Su “Silk Road” è possibile acquistare droga di ogni tipo, messa all’asta da venditori di tutto al mondo, come su un normale sito di vendita online, come E-Bay o Amazon, ma anche armi di ogni calibro e dimensione. Su “Silk Road”, inoltre, i pagamenti non avvengono con mezzi individuabili, ma si paga tutto tramite Bit Coin, una moneta elettronica pee-to-peer non emessa da istituti di credito, ma da un network. Mi sono già più volte interessato a queste tematiche, interrogando il Ministero della Salute relativamente alla vendita on line delle cosiddette “smart drugs”, distribuite spacciandole per profumatori per ambiente, mentre contengono delle vere e proprie sostanze stupefacenti (Interrogazione a risposta scritta 4/14860 del 14/02/2012) e già l’anno precedente chiedendo di intervenire sugli acquisiti di droga online, in crescita esponenziale: i dati della Federazione Italiana Comunità Terapeutiche dicono che negli ultimi anni si è passati dal 40 al 60% degli accessi ai siti dedicati. (Interrogazione a risposta scritta 4/12664 del 20/07/2011).

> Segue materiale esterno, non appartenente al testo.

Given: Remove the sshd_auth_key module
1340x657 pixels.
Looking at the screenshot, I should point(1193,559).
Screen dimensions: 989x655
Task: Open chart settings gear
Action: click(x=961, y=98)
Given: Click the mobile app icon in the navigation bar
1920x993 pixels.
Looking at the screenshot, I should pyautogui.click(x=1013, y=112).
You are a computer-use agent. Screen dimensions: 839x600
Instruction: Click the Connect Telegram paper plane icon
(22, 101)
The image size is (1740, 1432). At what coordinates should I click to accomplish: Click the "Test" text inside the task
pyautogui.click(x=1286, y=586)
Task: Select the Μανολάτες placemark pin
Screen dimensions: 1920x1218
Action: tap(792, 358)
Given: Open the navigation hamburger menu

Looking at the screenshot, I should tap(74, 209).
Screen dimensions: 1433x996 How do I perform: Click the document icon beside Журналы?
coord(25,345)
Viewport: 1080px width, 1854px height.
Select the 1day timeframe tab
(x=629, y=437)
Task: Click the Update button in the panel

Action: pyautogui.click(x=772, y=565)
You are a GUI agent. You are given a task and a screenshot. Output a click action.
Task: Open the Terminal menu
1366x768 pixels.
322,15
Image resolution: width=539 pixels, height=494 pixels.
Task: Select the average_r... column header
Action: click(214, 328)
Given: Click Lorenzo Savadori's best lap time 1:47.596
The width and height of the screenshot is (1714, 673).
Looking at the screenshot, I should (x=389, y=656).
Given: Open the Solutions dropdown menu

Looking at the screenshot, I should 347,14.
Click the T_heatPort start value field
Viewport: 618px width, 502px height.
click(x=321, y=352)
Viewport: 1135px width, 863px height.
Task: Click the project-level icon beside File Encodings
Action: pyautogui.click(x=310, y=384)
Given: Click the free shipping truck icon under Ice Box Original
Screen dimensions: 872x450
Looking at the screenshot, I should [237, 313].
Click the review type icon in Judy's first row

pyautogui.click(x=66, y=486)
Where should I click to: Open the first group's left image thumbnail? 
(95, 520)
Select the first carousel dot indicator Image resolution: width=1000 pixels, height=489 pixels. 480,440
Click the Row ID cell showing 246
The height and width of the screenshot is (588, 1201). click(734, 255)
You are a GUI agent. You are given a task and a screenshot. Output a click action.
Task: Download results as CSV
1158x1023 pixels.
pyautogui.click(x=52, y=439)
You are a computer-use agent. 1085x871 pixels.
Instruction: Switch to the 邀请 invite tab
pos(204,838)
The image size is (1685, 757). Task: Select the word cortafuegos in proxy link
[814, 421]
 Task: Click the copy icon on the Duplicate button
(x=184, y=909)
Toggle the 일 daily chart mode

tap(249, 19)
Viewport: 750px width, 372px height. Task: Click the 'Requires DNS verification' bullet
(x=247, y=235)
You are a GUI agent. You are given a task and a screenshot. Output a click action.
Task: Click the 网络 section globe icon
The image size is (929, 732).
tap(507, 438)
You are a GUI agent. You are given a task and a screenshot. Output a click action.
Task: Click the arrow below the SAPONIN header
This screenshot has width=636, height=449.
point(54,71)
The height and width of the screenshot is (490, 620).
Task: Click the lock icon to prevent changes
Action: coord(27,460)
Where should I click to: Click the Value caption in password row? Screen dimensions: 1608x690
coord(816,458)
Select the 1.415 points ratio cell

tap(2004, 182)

In entrambi i casi il Governo rispose assicurando una pronta e attenta vigilanza e sottolineando tutti i le attività attuate per ostacolare la vendita online di sostanze stupefacenti come, solo per fare un esempio il progetto “Smart search”, affidato all’Università degli Studi di Verona, in collaborazione con la direzione centrale per i servizi antidroga e la polizia delle comunicazione del Ministero dell’Interno, che vigila sulle sostanze vendute negli smart shop e sui siti online, per identificare vendite di sostanze illecite mascherate da prodotti innocui. Ma, evidentemente, tutto ciò non è sufficiente, soprattutto considerando la continua evoluzione della potenza e della diffusione della rete.

Occorre una squadra dedicata al fenomeno, con la collaborazione di Forze dell’Ordine, rappresentanze mediche e anche socio-assistenziali. Ma, soprattutto, occorre intervenire immediatamente.

E’ quanto dichiara Gianni Mancuso, deputato di ‘Fratelli d’Italia – Centrodestra nazionale’.